- _TASK STATEMENT_
Transcribe, verbatim, every line from the start of the entries through the line that contains "This screenshot has height=1030, width=1920."; include both boundary lines and omit all others.

- _RECORDS PROVIDED_
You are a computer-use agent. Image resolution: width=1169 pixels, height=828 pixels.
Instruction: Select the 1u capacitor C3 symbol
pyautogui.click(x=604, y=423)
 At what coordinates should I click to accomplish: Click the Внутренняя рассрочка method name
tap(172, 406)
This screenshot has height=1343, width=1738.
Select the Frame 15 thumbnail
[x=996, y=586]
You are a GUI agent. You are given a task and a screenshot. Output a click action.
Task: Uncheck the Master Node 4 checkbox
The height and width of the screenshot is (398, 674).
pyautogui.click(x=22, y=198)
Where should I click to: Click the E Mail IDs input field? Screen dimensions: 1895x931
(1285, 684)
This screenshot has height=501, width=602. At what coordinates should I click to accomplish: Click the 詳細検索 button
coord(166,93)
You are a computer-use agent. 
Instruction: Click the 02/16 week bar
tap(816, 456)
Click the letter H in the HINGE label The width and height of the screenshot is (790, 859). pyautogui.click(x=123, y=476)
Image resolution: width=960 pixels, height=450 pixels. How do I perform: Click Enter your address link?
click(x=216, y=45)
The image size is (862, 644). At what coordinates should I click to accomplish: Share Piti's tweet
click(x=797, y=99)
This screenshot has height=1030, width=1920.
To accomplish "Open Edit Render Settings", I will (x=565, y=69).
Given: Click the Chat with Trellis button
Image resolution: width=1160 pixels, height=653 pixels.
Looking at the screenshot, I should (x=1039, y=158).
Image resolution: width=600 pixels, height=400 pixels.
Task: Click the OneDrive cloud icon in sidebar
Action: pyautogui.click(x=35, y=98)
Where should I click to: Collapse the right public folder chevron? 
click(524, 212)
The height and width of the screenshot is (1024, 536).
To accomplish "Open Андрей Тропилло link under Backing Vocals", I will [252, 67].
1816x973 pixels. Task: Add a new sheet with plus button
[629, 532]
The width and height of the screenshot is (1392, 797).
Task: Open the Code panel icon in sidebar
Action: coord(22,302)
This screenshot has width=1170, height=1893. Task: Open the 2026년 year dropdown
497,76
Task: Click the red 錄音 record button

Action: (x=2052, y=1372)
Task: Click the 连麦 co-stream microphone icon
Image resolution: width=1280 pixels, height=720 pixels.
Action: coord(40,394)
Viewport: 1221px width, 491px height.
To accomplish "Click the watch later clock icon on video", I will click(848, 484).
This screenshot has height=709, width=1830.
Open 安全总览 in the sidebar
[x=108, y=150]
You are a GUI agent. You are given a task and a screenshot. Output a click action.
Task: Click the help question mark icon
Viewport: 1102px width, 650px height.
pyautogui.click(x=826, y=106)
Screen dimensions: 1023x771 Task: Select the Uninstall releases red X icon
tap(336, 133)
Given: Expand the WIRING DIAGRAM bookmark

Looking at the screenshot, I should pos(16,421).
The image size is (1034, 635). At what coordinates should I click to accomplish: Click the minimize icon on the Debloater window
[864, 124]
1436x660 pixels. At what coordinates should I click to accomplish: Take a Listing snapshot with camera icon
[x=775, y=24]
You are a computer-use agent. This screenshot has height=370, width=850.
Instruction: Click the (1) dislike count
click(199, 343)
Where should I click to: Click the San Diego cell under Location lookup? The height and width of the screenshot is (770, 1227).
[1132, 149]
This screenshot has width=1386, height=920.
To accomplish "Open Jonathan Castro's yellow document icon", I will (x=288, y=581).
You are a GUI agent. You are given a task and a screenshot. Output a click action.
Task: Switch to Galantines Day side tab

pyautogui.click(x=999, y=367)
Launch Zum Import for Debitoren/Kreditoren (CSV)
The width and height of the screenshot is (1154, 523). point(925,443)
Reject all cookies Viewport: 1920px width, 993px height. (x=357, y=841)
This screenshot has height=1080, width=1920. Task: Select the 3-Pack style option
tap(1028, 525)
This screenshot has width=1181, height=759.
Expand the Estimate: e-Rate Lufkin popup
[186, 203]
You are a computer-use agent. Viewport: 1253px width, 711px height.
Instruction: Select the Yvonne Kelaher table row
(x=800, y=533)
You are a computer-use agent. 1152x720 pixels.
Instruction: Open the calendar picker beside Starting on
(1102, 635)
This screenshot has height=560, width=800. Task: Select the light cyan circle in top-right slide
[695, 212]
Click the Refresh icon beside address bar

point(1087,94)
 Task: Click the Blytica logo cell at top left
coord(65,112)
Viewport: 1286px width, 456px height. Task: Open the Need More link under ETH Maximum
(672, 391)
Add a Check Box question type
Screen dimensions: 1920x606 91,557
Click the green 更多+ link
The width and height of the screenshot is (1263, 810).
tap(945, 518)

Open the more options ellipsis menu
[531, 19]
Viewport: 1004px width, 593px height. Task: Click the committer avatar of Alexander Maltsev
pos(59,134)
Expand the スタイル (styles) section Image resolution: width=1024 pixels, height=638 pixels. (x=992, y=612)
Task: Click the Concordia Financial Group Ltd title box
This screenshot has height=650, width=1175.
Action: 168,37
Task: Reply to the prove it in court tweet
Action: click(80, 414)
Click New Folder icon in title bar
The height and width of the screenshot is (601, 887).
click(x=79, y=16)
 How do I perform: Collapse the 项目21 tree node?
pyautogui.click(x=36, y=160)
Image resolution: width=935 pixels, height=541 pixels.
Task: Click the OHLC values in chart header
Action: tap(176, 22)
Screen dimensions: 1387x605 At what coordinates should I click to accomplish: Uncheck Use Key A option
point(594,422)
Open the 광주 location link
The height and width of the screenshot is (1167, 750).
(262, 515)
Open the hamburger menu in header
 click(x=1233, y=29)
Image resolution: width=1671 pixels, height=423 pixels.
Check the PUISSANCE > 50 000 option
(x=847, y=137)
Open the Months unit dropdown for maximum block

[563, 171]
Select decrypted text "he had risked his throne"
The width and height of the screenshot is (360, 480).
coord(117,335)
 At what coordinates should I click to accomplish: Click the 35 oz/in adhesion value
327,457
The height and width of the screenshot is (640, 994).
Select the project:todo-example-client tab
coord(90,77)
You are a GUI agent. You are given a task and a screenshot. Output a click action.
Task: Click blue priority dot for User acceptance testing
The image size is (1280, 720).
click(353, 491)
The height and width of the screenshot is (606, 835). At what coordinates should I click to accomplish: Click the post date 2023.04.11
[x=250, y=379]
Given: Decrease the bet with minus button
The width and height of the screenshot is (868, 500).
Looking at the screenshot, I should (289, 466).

- _RESULT BELOW_
You are a computer-use agent. Image resolution: width=1169 pixels, height=828 pixels.
Instruction: Select the 1u capacitor C3 symbol
pyautogui.click(x=604, y=423)
 At what coordinates should I click to accomplish: Click the Внутренняя рассрочка method name
tap(172, 406)
This screenshot has height=1343, width=1738.
Select the Frame 15 thumbnail
[x=996, y=586]
You are a GUI agent. You are given a task and a screenshot. Output a click action.
Task: Uncheck the Master Node 4 checkbox
The height and width of the screenshot is (398, 674).
pyautogui.click(x=22, y=198)
Where should I click to: Click the E Mail IDs input field? Screen dimensions: 1895x931
(1285, 684)
This screenshot has height=501, width=602. At what coordinates should I click to accomplish: Click the 詳細検索 button
coord(166,93)
You are a computer-use agent. 
Instruction: Click the 02/16 week bar
tap(816, 456)
Click the letter H in the HINGE label The width and height of the screenshot is (790, 859). pyautogui.click(x=123, y=476)
Image resolution: width=960 pixels, height=450 pixels. How do I perform: Click Enter your address link?
click(x=216, y=45)
The image size is (862, 644). At what coordinates should I click to accomplish: Share Piti's tweet
click(x=797, y=99)
This screenshot has height=1030, width=1920.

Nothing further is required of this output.